The Soup Problem: how to asymptotically fairly split a geometric series and a constant one using a single pattern?

Proposition. Let $(a_n)$ be an absolutely convergent series of real numbers such that for any natural $k$ we have $$|a_{2k-1}-a_{2k}|\le \sum_{n=k+1}^\infty |a_{2n-1}-a_{2n}|.\label{1}\tag{1}$$ Then there exists a subset $M$ of natural numbers such that $|M\cap \{2k-1,2k\}|=1$ for each natural $k$ and $\sum_{n\in M} a_n=\tfrac 12\sum_{n=1}^\infty a_n$.

Proof. For each natural $k$ put $b_k=|a_{2k-1}-a_{2k}|$. It suffices to show that we can consecutively choose signs for $b_k$, providing $\sum_{k=1}^\infty \pm b_k=0$. At the beginning choose a sign “$+$” for $b_1$ and for each $k>1$ choose for $b_k$ a sign “$+$”, if $\sum_{i=1}^{k-1} \pm b_i\ge 0$ and “$-$”, otherwise. It is easy to check that Condition \eqref{1} provides $\sum_{k=1}^\infty \pm b_k=0$. $\square$

Corollary. For each $q\in (1/\sqrt{2},1)$ there exists a subset $M$ of natural numbers such that $|M\cap \{2k-1,2k\}|=1$ for each natural $k$ and $\sum_{n\in M} q^n=\tfrac 12\sum_{n=1}^\infty q^n$.

Proof. It suffices to check that for any any natural $k$ we have $$q^{2k-1}-q^{2k}\le \sum_{n=k+1}^\infty q^{2n-1}-q^{2n}=\frac{q^{2k+1}}{1+q}. \square$$


I wrote a short paper devoted to your problem.

Solving it, I introduced the following notion, considered in a separate question. A number $q\in (1/2, 1)$ is approximating, if there exist non-negative numbers $A$ and $N$ such that for each $x_0\in [0,A]$ there exist $n\le N$ and a polynomial $P(x)$ of the form $\sum_{i=1}^n \pm x^i$ such that $P(1)=0$ and $|x_0-P(q)|\le Aq^n$.
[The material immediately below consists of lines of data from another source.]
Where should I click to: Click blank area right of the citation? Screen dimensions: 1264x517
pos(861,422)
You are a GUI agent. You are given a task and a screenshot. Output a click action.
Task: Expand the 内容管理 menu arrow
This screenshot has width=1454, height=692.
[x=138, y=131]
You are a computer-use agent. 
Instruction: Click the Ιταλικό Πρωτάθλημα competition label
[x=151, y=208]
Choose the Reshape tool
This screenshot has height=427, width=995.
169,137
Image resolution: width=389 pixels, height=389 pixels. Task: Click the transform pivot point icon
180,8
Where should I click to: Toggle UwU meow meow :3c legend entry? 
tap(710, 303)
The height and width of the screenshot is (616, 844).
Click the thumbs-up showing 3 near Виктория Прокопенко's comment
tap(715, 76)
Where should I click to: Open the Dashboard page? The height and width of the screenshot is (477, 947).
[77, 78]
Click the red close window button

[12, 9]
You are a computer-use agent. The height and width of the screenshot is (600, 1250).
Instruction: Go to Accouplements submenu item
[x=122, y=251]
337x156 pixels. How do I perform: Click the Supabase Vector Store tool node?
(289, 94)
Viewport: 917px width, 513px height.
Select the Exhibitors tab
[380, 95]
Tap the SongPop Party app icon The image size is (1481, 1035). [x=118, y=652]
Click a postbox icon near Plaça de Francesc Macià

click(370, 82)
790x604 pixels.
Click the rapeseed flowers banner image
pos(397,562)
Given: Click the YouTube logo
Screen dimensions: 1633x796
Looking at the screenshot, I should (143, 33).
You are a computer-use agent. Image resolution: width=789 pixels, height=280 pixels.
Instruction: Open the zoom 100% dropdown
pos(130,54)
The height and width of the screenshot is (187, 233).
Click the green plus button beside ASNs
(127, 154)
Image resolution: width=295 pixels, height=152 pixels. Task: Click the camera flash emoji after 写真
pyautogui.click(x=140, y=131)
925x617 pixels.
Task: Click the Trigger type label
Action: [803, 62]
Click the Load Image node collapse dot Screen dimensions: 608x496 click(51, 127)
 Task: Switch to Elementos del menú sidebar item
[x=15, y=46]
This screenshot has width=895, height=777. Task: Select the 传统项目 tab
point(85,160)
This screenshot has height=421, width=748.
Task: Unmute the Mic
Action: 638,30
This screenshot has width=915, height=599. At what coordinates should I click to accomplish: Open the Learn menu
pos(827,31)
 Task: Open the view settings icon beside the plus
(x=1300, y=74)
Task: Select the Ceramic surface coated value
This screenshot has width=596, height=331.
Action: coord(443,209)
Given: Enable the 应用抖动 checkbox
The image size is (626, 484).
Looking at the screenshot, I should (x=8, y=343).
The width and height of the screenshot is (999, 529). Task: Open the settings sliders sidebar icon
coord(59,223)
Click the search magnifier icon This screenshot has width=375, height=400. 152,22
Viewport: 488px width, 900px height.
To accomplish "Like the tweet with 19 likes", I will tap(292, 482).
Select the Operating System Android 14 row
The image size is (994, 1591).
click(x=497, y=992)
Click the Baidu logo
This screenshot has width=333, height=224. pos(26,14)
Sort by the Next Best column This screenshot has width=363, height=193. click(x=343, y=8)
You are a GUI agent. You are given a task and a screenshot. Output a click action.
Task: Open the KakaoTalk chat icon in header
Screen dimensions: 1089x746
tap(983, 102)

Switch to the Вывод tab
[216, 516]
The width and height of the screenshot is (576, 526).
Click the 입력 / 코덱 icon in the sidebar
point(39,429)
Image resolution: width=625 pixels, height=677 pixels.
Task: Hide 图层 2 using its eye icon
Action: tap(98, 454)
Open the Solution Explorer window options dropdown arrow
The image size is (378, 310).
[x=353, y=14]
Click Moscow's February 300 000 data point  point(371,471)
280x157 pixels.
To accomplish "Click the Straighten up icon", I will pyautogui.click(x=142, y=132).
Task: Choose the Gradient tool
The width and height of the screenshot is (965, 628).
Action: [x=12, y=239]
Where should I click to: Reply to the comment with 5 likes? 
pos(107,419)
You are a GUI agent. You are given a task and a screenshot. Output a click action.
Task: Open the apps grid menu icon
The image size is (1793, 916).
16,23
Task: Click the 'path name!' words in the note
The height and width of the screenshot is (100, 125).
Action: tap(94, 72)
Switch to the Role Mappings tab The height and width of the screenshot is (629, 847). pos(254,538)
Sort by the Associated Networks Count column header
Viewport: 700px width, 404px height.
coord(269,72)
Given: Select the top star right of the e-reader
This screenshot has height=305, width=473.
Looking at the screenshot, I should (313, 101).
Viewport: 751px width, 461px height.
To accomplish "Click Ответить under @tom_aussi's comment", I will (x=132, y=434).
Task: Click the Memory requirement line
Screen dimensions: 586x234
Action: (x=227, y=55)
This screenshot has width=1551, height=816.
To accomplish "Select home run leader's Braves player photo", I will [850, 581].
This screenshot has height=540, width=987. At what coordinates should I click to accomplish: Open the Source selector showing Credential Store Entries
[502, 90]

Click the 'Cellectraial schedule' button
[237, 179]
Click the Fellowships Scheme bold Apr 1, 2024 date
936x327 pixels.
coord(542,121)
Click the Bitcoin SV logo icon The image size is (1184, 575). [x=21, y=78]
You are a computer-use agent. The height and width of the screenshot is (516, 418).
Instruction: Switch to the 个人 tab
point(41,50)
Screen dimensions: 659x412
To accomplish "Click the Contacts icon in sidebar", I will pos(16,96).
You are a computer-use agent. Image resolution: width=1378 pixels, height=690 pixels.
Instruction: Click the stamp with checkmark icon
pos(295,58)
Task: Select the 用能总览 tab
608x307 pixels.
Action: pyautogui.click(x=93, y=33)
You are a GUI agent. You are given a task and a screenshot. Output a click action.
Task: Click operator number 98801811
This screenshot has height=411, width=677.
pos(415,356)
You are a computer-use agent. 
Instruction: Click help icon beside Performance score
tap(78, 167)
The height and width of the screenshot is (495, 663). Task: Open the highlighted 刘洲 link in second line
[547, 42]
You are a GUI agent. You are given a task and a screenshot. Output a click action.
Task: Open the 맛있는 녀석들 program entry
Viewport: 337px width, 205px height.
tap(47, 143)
Proposition. For each approximating number $q$ there exists a subset $M$ of natural numbers such that $\lim_{N\to\infty} |M \cap \{1,\ldots, N\} |/N = 1/2$, and $\sum_{n\in M} q^n=\tfrac 12\sum_{n=1}^\infty q^n$.

Proof. Let the number $q$ is approximating with the constants $A$ and $N$. Put $k_0=0$. Then we can inductively build an increasing sequence $(k_n)$ of natural numbers such that $k_{n+1}-k_n\le N$ for each $n$, assigning signs to numbers $q^i$ for $k_{n-1}<i\le k_n$ (a half of the assigned signs are “$+$” and the other half are “$-$”) assuring $\sum_{i=1}^{k_n} \pm q^i\le Aq^{k_n}$. Let $M$ be the set of natural $n$ such that $q^n$ has “$+$” sign. $\square$

In the paper is shown that each $q\in (q_\infty,1)$ is approximating, where $q_\infty=0.5845751\dots$ is a unique positive root of a polynomial $Q_\infty(x)=x^4+x^3+2x^2-1$.